RNA folding: conformational statistics, folding kinetics, and ion electrostatics

Abstract

RNA folding is a remarkably complex problem that involves ion-mediated electrostatic interaction, conformational entropy, base pairing and stacking, and noncanonical interactions. During the past decade, results from a variety of experimental and theoretical studies pointed to (a) the potential ion correlation effect in Mg2+-RNA interactions, (b) the rugged energy landscapes and multistate RNA folding kinetics even for small RNA systems such as hairpins and pseudoknots, (c) the intraloop interactions and sequence-dependent loop free energy, and (d) the strong nonadditivity of chain entropy in RNA pseudoknot and other tertiary folds. Several related issues, which have not been thoroughly resolved, require combined approaches with thermodynamic and kinetic experiments, statistical mechanical modeling, and all-atom computer simulations.

» TASK A
Decide whether each statement agrees with the RNA folding abstract, answering yes or no and quoting the deciding words: (i) rugged energy landscapes were seen only in large RNA systems; (ii) chain entropy in RNA pseudoknots is strongly nonadditive; (iii) the related issues have all been fully resolved.
» TASK B
Restate as a list the paragraph of the RNA folding abstract that begins "RNA folding is a remarkably complex problem," keeping its main facts.
» TASK C
Resume the RNA folding abstract from the point where it stops.

Pixel coordinate grounding data

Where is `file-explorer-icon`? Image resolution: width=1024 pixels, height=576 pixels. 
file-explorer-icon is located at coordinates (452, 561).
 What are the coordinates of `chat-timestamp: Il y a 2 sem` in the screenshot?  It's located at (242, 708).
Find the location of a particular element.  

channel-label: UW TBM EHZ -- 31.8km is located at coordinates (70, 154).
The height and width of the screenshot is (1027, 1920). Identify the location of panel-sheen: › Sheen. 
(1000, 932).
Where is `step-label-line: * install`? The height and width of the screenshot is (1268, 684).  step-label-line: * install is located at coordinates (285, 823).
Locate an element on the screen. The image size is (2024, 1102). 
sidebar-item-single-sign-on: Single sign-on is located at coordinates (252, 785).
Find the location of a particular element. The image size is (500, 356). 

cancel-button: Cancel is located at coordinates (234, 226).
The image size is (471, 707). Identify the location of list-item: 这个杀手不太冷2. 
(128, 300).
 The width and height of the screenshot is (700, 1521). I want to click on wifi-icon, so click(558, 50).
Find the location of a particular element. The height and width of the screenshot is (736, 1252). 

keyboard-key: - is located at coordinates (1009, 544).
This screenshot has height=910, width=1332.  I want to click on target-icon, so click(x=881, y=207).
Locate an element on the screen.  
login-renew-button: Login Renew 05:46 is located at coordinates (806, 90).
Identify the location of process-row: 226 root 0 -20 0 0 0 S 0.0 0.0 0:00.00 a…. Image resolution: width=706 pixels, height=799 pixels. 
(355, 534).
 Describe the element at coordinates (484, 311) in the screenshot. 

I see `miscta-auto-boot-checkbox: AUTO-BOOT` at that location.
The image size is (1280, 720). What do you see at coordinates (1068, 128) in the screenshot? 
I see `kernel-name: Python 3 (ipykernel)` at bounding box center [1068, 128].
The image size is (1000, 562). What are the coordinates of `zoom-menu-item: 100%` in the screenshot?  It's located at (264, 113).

» RESULT A
(i) No: "the rugged energy landscapes and multistate RNA folding kinetics even for small RNA systems such as hairpins and pseudoknots"
(ii) Yes: "the strong nonadditivity of chain entropy in RNA pseudoknot and other tertiary folds"
(iii) No: "Several related issues, which have not been thoroughly resolved"

» RESULT B
- RNA folding is complex. It involves ion-mediated electrostatic interaction, conformational entropy, base pairing and stacking, and noncanonical interactions.
- Over the past decade, experimental and theoretical studies have pointed to:
  - a potential ion correlation effect in Mg2+-RNA interactions
  - rugged energy landscapes and multistate folding kinetics, even in small RNAs such as hairpins and pseudoknots
  - intraloop interactions and sequence-dependent loop free energy
  - strong nonadditivity of chain entropy in pseudoknots and other tertiary folds
- Several related issues are still not thoroughly resolved. They need thermodynamic and kinetic experiments, statistical mechanical modeling, and all-atom computer simulations used together.

» RESULT C
Figure 1

(a) Graphical representation for an RNA structure, where vertices (i.e., nucleotide monomers) are connected by straight lines (i.e., backbone covalent bonds) and base pairs are denoted by curved links. (b) Graphical representation for a pseudoknot. (c) The virtual bonds (shown as the red and blue lines) for RNA backbone. (d) The three-dimensional structure and (e) base-pairing structure for a typical pseudoknot (gene 32 mRNA pseudoknot of bacteriophage T2; PDB ID: 2TPK). Loop 1 (L ₁) and loop 2 (L₂) span across the major (narrow, deep) groove of helix 2 (S ₂) and the minor (wide, shallow) groove of helix 1 (S₁), respectively. The structure in (d) is adopted from the PDB (PDB ID: 2TPK) (39).

Figure 2

Predicting pseudoknot stability using the loop entropy parameters in Table 1 (14). For loop 1, length of stem 2 is 7 bp, length of loop 1 is 1 nt, so the entropy is read from Table 1 as ΔS₁(7, 1). Similarly, for loop 2, stem 1 is 5 bp, loop 2 is 4 nt, so the loop entropy is ΔS₂(5, 4). The total free energy of the pseudoknot is ΔG = ΔG₁ + ΔG₂ − T ΔS₁(7, 1) − T ΔS₂(5, 4) + ΔG_assemble = (−6.6) kcal/mol + (−11.2) kcal/mol + (k_B T)(2.3) + (k_B T)(9.8) + 1.3 kcal/mol = −9.0 kcal/mol, where ΔG_assemble = 1.3 kcal/mol accounts for the multiple ways to connect the two loops (14) and k_BT = 0.62 kcal/mol at T = 37°C. See Reference for more examples.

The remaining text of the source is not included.